Users are bad at predicating how they’ll interact with digital products, and they’re not experts so they can’t tell you how to properly fix a problem. It is your job to interpret what they want through their actions and words. Preferably, you would have observed users interact with your product in their natural environment. It’s easier to understand and interpret their pain when
you see it first-hand. If you only talked to users, you’ll have to do a lot more interpretation and guesswork.
Identify patterns in behavior.
Pay close attention when multiple users agree on common pain points. When people share the same struggles, you’ve found something that needs to be addressed. Fixing these problems will likely bring your product the most value. When looking for patterns,
watch for workarounds. People reveal a great deal about the deficiencies in your site or app by how they creatively overcome barriers. Compare what you learn from interviews and observations with existing analytics data. This will further clarify
key themes, making it more evident what you should consider improving.
Organize key feedback.
Once you’ve identified patterns, consolidate and document feedback into a simple, easy-to-reference format. This can be more or less detailed depending on your project’s timeline and budget.
- Name and Describe the Problem
- Assess Severity — E.g., high, medium, or low.
- Show Evidence — Identify qualitative data (e.g., interview or observation data) or quantitative data (e.g., analytics, high-volume surveys, or usability test results) that supports your conclusion.
- Categorize Feedback by Type — E.g., content, interaction, design, functionality.
- Identify a Solution — If you have project budget, sketch an early idea.
Create documentation that can be referenced internally.
User feedback will be referenced over and over by your team. If you leave disparate, unorganized notes, your team will have a difficult time deciphering or remembering what you learned during user sessions. Even in an iterative process where you talk
to users and fix things on the fly, you’ll want to create simple, rapid-fire reference material.
Present your findings to prove the value of user research.
Stakeholders and leaders always have ideas about digital product direction and design. These ideas are usually internally focused which means they are rarely good for users.

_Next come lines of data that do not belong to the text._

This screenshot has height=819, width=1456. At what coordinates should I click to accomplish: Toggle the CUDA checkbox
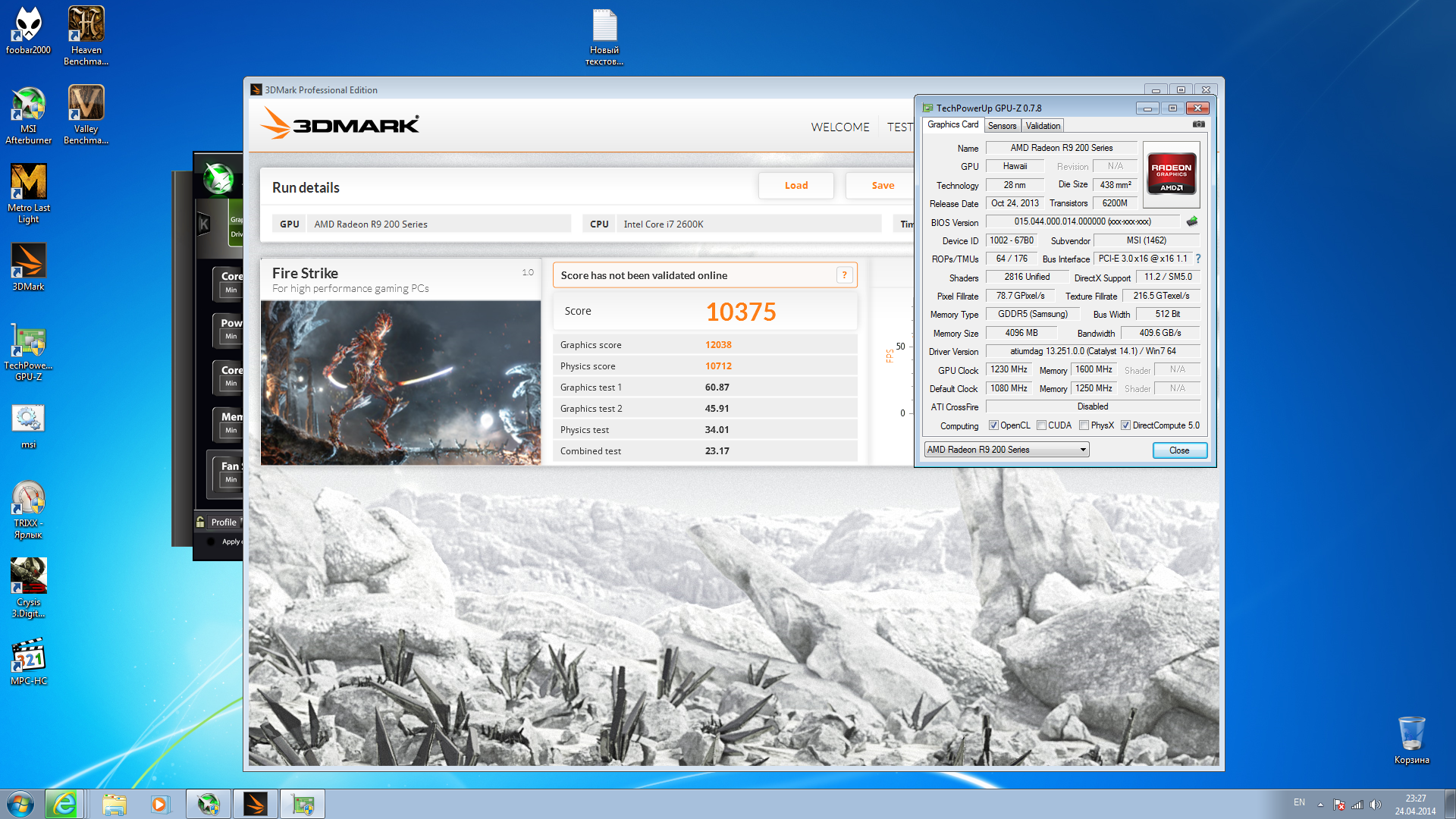point(1042,425)
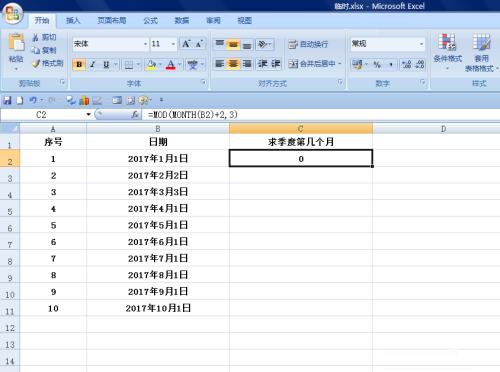Click the Undo arrow icon
The height and width of the screenshot is (372, 500).
click(x=33, y=100)
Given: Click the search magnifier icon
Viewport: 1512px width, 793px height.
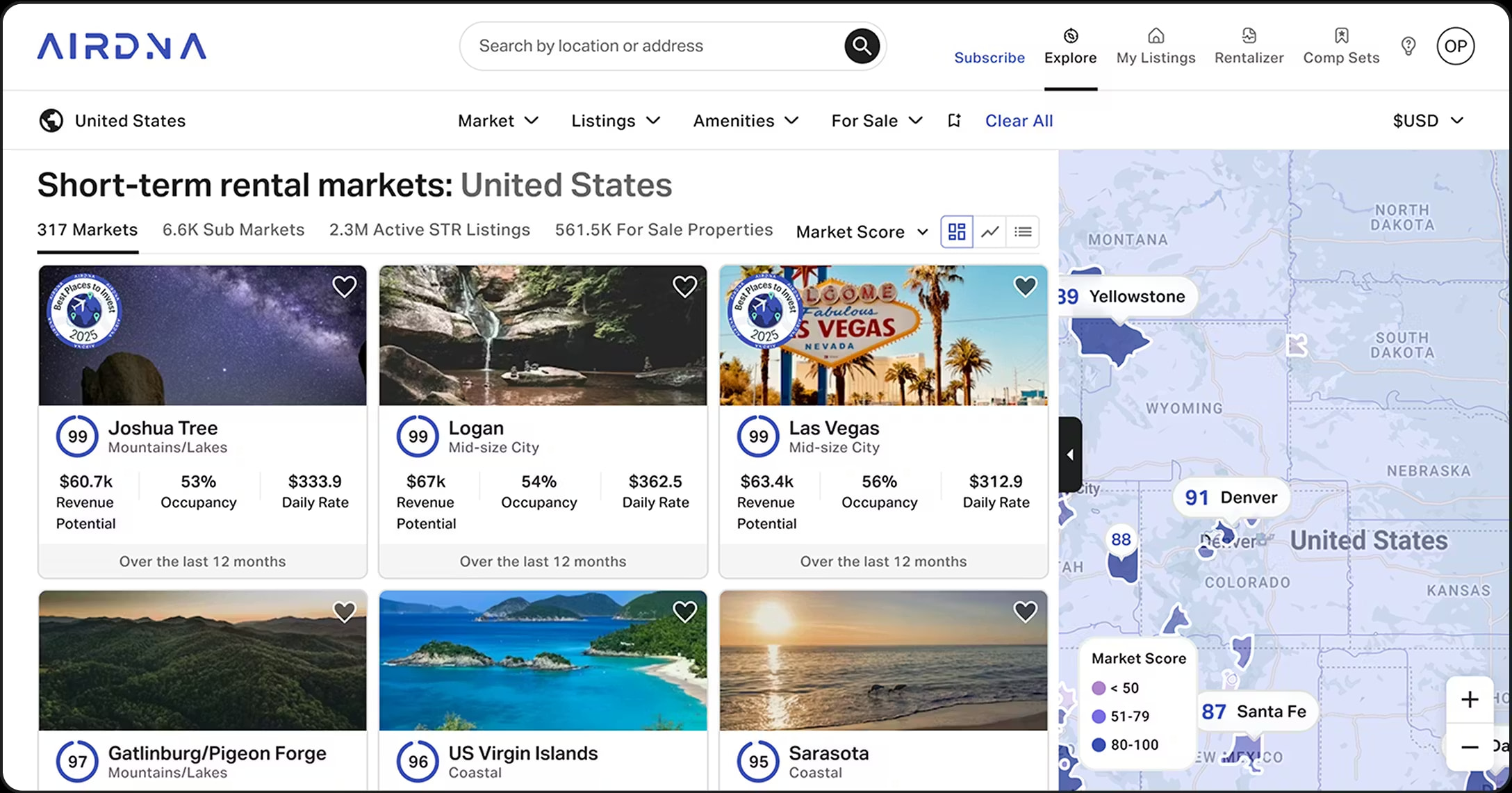Looking at the screenshot, I should tap(862, 46).
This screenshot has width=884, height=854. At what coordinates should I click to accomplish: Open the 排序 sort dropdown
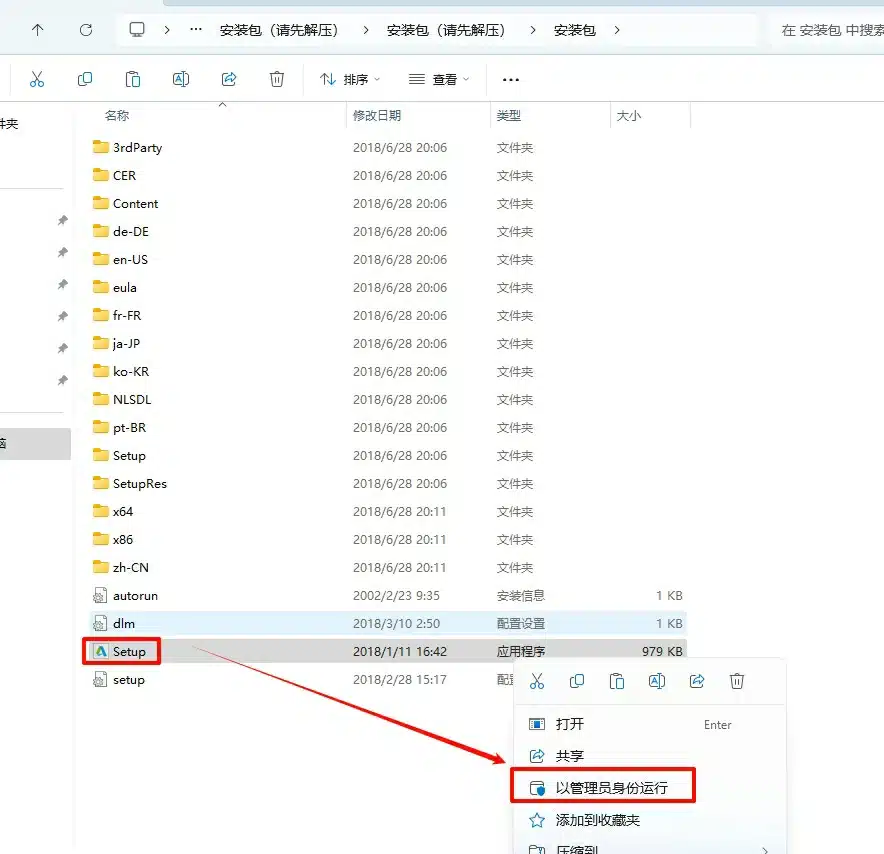[x=350, y=79]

If you’re facing pushback or inertia from stakeholders or team members, prove the value of your ideas by presenting documented user research findings.
The data that you’ve gathered and organized is hard evidence of digital product flaws and their effect on business. Use it to create a solid, supported argument for user-centered product improvements. Even better, walk stakeholders through your process. Explain how you learned what the organization would have otherwise been unaware of. Persuading stakeholders and team members is far easier with proof, and you’ll have an abundance of it.
Use feedback to measure progress toward goals.
You can’t understand how well you’re reaching your product goals if you don’t measure against them. With user feedback in hand, you have evidence that proves how your product is performing. When comparing feedback to your goals, different types of data might be more suitable than others.
If you have a goal like “Lessen User Frustration,” direct observations, conversations with users, and survey results will be the best data source. If you have a goal like “Lower Help Center Call Volume or Call Time,” then call center analytics are your best bet.
If you show leadership that substantive progress is being made toward strategic goals, you are far more likely to get more budget for further research activities. You’ll also gain credibility to help you persuade internal stakeholders to align their
opinions to what’s best for users.
Fix high value, low effort items first.
When planning next steps, focus on the improvements that will bring the most value to your users and will be the easiest to implement. If the issue has a high severity rating but is easy to fix, then that’s a prime opportunity for changes that will greatly benefit users.
However, don’t write off high-severity, high-effort items just because more resources will be required. If an issue badly affects your users’ experience and puts a dent in the bottom line, you’ll need to devote time and attention there
no matter what. You’re looking for clarity. If you must expend effort, you must know why you are doing it and how it brings value to the organization.
Keep the Feedback Coming
When it comes to user feedback, the most important next step is to never stop doing it. A user-centered perspective backed by data will help you make the decisions and adjustments that work best for your organization. Fixing things changes your product,
which means you need more feedback to keep evolving.
Don’t stop the feedback train—make user research an ongoing, regular part of your process. You can never learn too much from users and their feedback will always steer you toward a better, more usable digital product.